Puis je fus assez pauvre et indifférent au reste du troupeau pour être un jeune français un peu snob aux sommet duquel le mariage du miroir sale et de la tondeuse pas chère firent taire les altesses douteuses des magazines entre temps remplacées par des vedettes de la télé réalité. Quel stupéfiant changement intervenu dans mon dos tandis que je me rasai le cou. Un acteur affirma à cette époque qu'il y avait pas grande différence entre l'esthétique de Rohmer et ce défilé incessant de propos mollement scenarisés. Cette information me plut bien car je pouvais dès lors regarder des films de Rohmer sans éprouver de honte : moi aussi je me laisse aller au voyeurisme, moi aussi je regarde les manières de faire des gens de droite, leur préoccupations morales dégagées des questions d'argent et à chacun son esthétique populo, à chacun l'observation critique d'un monde qui n'est pas le sien, mais un monde encore observable et donc, à force, un monde qui fini par devenir le sien. Donc aucun problème les amis, on va dire que les temps changent mais que rien ne change tout à fait. Tout cela ne paraissait qu'une nouvelle forme de déplacement critique, sans discontinuer les manières villageoises latines.

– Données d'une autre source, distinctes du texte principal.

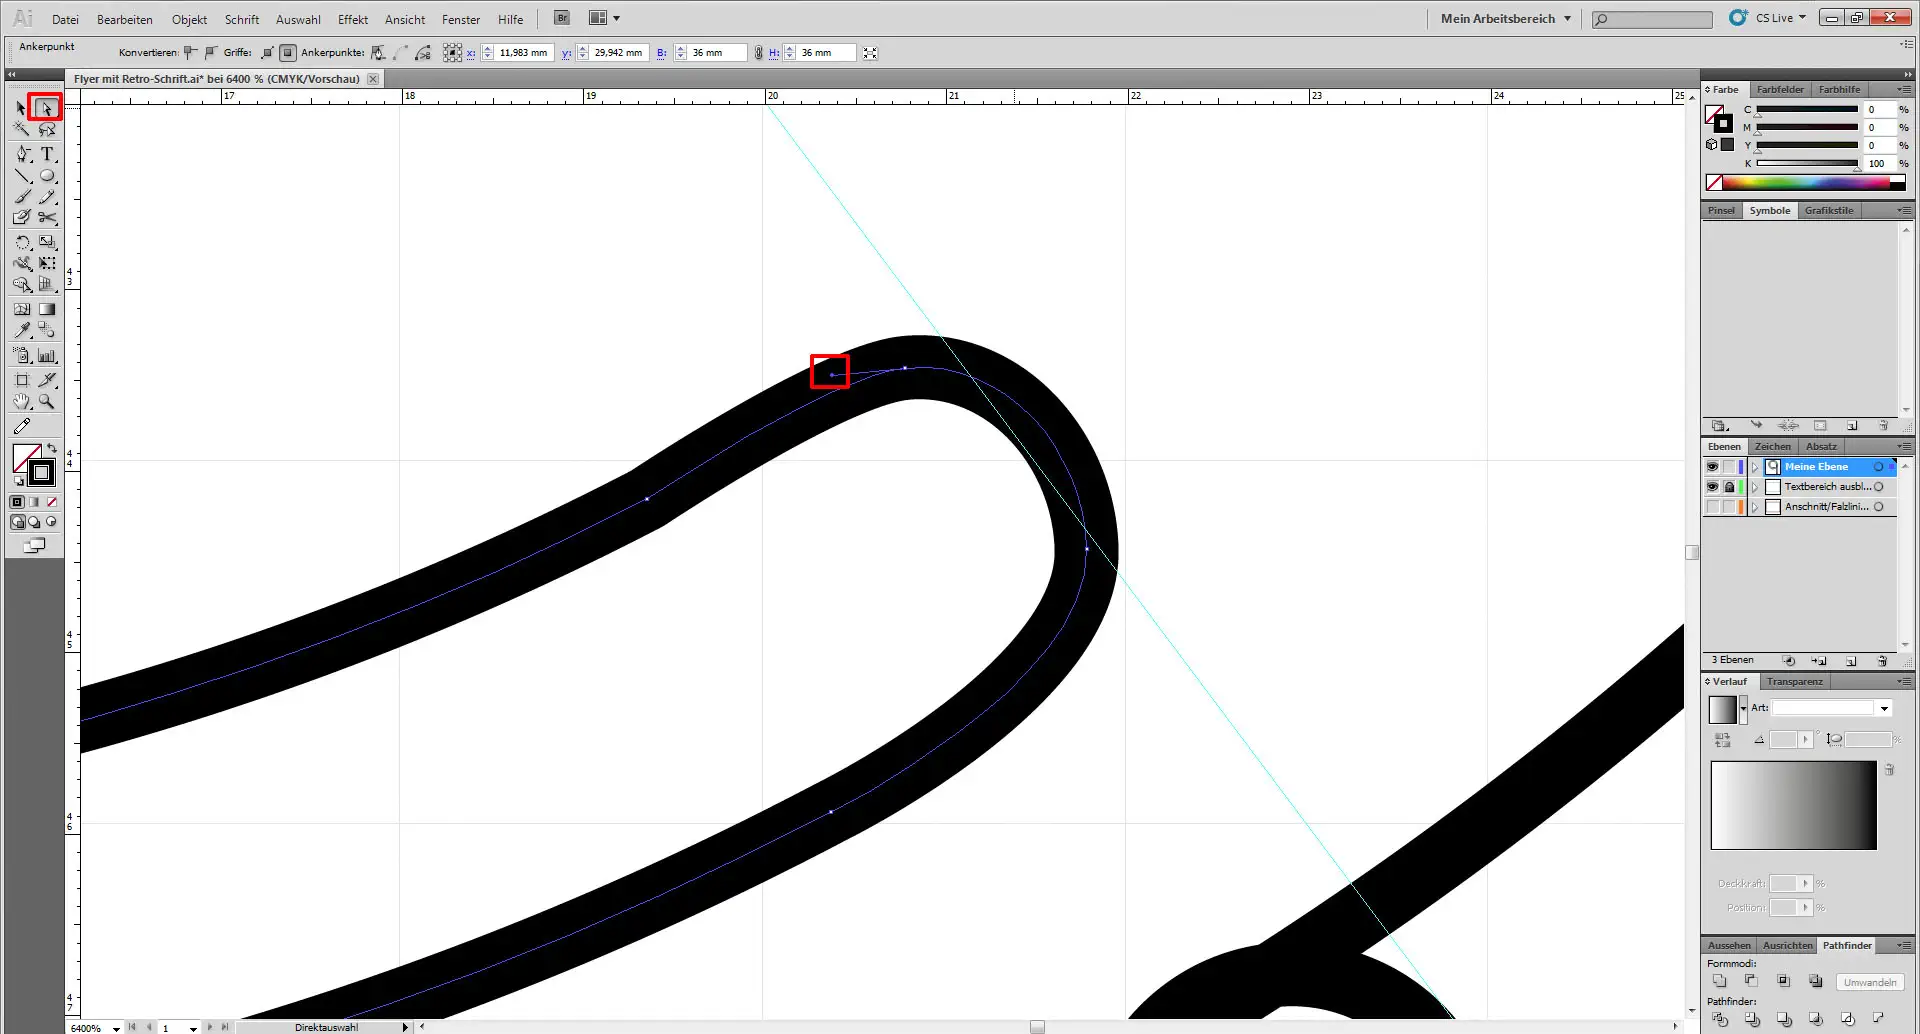Viewport: 1920px width, 1034px height.
Task: Click the X coordinate input field
Action: [522, 53]
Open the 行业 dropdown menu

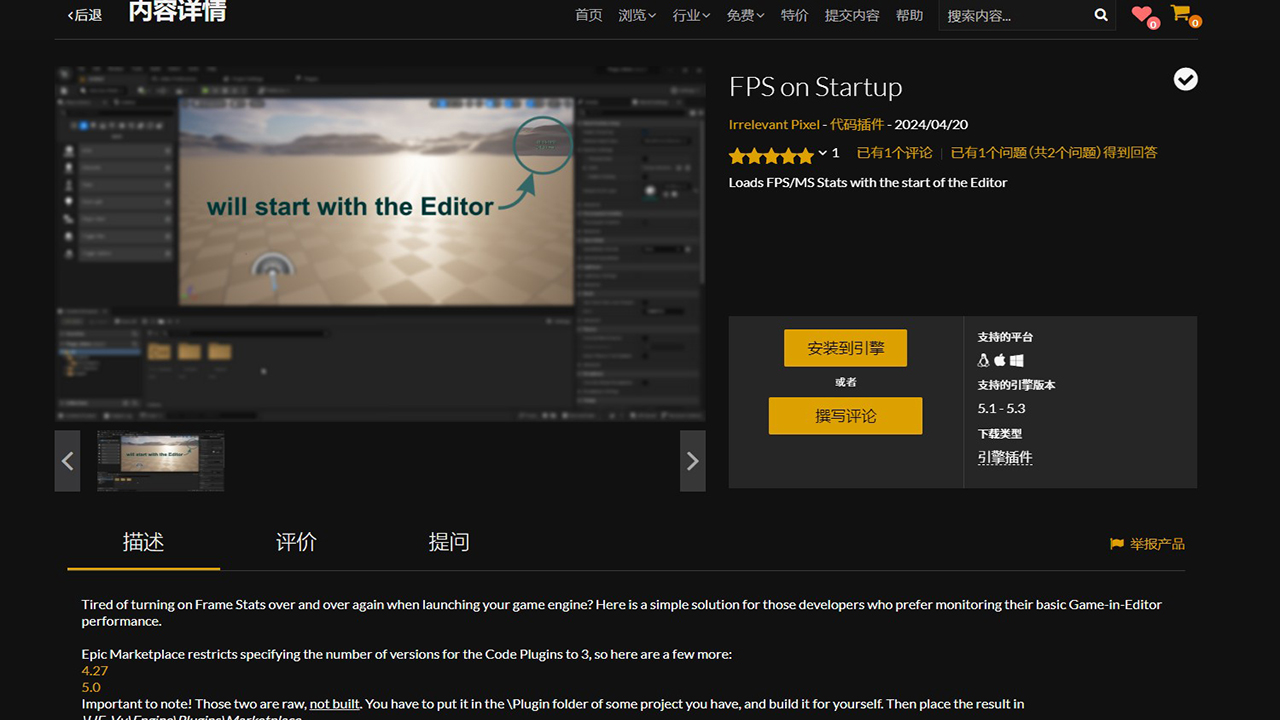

Puis je ne fus plus jeune du tout et pour connaître les discours populaires sans coiffeur, sans revue People, sans vieilles dames d'avant guerre, sans les incunables de la télé-réalité (définition: une émission en continu où le seul talent requis c'est de parler et être), restait les réseaux sociaux sur internet.
Et là, que penser ? Est il simplement possible de penser quelque chose quand tout est ainsi atomisé ? On peut toujours dire qu'il s'agit du café du commerce branché sur d'immenses haut parleurs mais ça n'a pas l'air du suffire. Cela fonctionne comme si en plus des caractéristiques du café du commerce classique ( entre soi et licence 4) chaque poivreau pouvait se détacher de son camarade de palinodie épaisse pour, à la première contrariété, aller vers la machine à sous du café et tirer sur le manche jusqu'à temps que ses plus folles ambitions dialectiques trouve exacte monture. Et chacun de tirer ainsi tout seul sur des manches de machine à sous dans un défilé infini de café du commerce sans que jamais personne ne parle à personne mais où chacun est persuadé de vivre en société. Peut-être l'image de la machine à sous n'est elle pas la bonne. Le bidet se porte candidat: chacun pense boire des verres conviviaux à discuter des choses du monde le nez dans des bidets, tandis que les américains examinent en parallèle les anus offerts pour en tirer de savantes conséquences sur l'orientation idéale du bidet et sur les musiques qui devraient en provenir.